### Supplied passage
_ _ _

CINCA / NOMID is a subgroup of cryopyrin associated fever syndrome (CAPS) with a severe course, please see above. Muckle Wells syndrome (see below) is a milder variant of CAPS. Disease Cause: NLRP3 mutation. Autosomal dominant genetic disease. The gene encodes key components for regulating the activation and secretion of pro-inflammatory interleukin (IL)-1β. However, 30-40% lack this mutation. Other forms include mutations in NLRP12 gene (please see NLRP12 associated febrile syndrome below). Occurrence (prevalence): 12-/million. Age of debut: Most make their debut in the first days after birth with a chronic hives/allergic rash, low-grade fever and persistently elevated inflammatory parameters. Symptoms: Fever, joint and muscle pain, rash, eye inflammation (uveitis), chronic meningitis (meningitis), delayed development. Characteristic face shape with prominent forehead occurs. Genetics: Detection of NLRP3 mutations. Treatment: IL-1 inhibitor: Anakinra, canakinumab. Literature: Finetti M, 2016.

_ _ _

### What the exercise asks
Pick up the CINCA/NOMID passage after its final sentence and keep writing it.

_ _ _

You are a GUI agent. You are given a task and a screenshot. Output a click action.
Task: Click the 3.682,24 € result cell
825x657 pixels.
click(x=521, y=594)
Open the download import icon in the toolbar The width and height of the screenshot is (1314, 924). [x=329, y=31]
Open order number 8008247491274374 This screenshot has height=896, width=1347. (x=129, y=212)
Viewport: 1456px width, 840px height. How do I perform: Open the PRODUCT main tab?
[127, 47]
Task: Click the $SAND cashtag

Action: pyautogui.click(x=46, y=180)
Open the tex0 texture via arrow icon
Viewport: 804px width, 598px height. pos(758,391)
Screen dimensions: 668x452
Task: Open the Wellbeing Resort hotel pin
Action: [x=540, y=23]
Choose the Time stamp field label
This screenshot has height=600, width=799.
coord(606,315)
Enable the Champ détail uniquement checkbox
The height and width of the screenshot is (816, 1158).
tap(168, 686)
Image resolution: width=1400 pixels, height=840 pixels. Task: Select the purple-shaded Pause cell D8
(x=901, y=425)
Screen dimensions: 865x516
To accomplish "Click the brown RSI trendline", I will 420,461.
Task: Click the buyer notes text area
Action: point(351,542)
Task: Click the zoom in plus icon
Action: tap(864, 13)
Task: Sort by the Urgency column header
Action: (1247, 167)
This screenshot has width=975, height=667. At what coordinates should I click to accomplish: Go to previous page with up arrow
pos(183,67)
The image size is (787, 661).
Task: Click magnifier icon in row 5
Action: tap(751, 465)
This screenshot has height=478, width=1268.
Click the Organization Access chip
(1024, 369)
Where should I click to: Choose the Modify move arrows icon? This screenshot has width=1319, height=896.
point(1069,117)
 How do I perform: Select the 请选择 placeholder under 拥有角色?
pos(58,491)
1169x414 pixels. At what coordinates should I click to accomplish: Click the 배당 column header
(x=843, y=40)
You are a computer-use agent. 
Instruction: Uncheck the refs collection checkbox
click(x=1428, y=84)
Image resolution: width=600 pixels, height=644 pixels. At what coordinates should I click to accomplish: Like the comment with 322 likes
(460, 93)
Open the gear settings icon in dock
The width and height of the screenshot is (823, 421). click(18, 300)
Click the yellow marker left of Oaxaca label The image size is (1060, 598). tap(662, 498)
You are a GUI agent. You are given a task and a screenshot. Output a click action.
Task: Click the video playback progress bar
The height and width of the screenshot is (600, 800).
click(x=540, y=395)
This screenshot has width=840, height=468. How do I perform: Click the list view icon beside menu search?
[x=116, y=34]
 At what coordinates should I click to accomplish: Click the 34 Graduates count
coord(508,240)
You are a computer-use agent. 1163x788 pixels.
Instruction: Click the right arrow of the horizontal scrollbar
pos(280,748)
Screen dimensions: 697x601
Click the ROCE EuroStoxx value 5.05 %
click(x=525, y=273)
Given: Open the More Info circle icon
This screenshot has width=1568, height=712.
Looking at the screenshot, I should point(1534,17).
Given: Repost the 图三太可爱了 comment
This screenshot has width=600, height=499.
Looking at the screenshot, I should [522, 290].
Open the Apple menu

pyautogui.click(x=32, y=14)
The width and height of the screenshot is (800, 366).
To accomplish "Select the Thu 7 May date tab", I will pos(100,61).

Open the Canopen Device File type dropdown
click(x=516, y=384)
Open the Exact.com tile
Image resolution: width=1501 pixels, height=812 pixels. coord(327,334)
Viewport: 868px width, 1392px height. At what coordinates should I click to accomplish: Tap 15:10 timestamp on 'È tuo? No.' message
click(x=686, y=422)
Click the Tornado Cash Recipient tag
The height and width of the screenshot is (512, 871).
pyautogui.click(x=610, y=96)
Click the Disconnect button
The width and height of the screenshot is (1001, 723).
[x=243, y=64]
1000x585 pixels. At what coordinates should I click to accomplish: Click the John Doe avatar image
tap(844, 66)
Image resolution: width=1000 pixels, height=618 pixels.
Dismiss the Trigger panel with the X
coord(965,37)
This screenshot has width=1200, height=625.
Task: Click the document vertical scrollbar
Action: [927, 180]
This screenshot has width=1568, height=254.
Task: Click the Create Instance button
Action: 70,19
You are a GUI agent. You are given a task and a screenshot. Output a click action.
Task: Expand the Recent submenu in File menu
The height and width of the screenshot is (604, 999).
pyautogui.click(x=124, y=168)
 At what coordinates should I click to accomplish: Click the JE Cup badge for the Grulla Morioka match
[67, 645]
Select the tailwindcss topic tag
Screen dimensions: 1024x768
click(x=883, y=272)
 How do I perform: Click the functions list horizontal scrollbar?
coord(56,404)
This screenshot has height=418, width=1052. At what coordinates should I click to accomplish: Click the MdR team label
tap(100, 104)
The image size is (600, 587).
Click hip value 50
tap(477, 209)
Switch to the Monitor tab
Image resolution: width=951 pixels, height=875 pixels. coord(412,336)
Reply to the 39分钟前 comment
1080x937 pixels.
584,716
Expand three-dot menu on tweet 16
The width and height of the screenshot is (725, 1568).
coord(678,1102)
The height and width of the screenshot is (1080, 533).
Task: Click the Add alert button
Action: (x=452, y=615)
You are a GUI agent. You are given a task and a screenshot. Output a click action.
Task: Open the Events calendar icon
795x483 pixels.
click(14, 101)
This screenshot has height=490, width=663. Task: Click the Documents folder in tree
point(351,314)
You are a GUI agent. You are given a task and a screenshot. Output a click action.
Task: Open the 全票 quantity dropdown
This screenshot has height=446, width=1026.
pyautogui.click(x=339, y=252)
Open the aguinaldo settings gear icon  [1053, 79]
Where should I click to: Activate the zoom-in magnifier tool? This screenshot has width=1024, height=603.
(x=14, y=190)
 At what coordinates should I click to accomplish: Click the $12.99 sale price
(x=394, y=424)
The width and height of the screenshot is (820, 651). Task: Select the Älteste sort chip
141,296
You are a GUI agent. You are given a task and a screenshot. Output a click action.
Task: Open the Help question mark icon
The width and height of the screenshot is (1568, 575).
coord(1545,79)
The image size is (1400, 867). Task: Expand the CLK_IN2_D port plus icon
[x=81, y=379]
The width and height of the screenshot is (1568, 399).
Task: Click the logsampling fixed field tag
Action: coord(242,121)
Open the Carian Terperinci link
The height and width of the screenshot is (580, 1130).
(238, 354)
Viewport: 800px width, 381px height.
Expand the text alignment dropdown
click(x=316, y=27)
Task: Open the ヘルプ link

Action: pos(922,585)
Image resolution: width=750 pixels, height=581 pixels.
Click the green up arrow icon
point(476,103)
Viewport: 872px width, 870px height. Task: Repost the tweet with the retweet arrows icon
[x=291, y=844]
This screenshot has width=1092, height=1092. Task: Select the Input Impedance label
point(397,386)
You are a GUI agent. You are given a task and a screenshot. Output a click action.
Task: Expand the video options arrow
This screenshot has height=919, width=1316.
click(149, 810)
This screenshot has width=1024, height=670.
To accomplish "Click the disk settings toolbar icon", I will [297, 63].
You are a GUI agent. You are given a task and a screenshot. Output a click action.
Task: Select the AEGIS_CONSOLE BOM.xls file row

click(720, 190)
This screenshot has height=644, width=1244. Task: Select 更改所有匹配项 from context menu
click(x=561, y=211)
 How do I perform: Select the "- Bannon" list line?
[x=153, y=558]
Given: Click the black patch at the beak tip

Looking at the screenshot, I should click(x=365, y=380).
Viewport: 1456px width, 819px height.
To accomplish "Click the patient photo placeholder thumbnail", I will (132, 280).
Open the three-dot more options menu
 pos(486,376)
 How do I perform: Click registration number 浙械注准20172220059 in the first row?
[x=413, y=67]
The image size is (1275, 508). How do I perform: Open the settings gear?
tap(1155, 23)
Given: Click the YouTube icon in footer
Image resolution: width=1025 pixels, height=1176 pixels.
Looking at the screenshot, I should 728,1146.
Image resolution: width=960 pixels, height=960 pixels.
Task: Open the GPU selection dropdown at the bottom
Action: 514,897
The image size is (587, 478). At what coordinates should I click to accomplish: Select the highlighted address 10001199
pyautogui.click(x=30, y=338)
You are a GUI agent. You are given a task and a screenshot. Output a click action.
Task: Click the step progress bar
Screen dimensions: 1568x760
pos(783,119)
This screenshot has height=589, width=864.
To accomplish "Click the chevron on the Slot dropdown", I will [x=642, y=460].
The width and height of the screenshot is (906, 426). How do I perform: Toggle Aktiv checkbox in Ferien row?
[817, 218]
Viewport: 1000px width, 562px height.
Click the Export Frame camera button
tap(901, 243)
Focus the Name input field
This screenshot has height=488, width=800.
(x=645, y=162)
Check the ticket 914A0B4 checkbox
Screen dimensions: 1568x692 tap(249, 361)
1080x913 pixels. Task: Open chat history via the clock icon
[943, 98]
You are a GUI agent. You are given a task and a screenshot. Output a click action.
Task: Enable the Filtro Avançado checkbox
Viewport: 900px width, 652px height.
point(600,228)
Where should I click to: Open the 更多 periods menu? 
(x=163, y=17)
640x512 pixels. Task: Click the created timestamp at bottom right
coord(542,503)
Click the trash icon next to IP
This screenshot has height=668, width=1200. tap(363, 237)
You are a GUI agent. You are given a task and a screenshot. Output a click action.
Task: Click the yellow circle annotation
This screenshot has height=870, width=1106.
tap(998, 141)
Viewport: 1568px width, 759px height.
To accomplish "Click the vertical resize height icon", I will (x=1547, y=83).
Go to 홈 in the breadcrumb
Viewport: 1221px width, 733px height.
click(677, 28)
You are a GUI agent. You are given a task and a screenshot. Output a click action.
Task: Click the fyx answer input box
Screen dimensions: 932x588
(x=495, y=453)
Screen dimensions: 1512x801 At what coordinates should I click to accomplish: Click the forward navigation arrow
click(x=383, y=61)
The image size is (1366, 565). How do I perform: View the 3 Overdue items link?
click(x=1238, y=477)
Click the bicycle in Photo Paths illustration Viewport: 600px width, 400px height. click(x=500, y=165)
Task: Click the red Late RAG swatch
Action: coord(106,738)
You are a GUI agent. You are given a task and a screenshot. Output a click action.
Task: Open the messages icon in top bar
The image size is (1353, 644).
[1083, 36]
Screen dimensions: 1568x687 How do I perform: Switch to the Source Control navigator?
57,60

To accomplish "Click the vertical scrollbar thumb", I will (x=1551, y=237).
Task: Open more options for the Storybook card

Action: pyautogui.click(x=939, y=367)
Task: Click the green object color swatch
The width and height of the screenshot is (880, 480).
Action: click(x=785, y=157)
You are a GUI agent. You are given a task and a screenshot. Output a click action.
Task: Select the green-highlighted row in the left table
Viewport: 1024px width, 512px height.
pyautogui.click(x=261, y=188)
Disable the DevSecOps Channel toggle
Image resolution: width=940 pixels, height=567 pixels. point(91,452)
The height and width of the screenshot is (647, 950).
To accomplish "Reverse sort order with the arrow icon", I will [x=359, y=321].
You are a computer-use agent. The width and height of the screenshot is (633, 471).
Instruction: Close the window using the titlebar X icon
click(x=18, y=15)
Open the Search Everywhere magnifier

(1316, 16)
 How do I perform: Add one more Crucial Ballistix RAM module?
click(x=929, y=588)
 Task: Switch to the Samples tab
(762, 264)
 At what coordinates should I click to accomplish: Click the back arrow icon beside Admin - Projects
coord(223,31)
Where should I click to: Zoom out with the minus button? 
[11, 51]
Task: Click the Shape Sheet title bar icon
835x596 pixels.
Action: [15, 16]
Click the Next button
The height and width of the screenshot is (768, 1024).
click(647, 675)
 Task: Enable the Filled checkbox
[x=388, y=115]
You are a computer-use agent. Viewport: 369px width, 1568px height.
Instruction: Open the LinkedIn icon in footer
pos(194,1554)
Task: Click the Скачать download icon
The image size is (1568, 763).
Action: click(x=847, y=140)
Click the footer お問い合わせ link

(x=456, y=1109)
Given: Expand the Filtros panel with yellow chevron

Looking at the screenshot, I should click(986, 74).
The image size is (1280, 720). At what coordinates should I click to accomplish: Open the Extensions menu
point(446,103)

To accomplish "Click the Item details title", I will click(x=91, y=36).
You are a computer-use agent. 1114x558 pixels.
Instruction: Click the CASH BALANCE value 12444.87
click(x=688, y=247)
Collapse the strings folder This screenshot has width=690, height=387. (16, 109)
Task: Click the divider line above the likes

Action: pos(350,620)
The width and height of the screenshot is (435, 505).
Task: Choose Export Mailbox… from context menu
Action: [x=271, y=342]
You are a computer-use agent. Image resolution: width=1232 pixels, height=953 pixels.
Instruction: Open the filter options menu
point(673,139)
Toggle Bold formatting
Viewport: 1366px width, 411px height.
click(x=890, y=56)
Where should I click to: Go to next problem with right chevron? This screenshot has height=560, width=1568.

_ _ _

### Your response
CRMO (chronic multifocal osteomyelitis)

Cox AJ, PlosOne, 2017: CRMO in metaphysis on knee. X-ray (A) and MR (B). CC BY 4.0

CRMO/Chronic recurrent multifocal osteomyelitis (CNO, chronic non-bacterial osteomyelitis) is often misinterpreted as infection. In adults, the condition is more often classified as a subgroup of the SAPHO syndrome.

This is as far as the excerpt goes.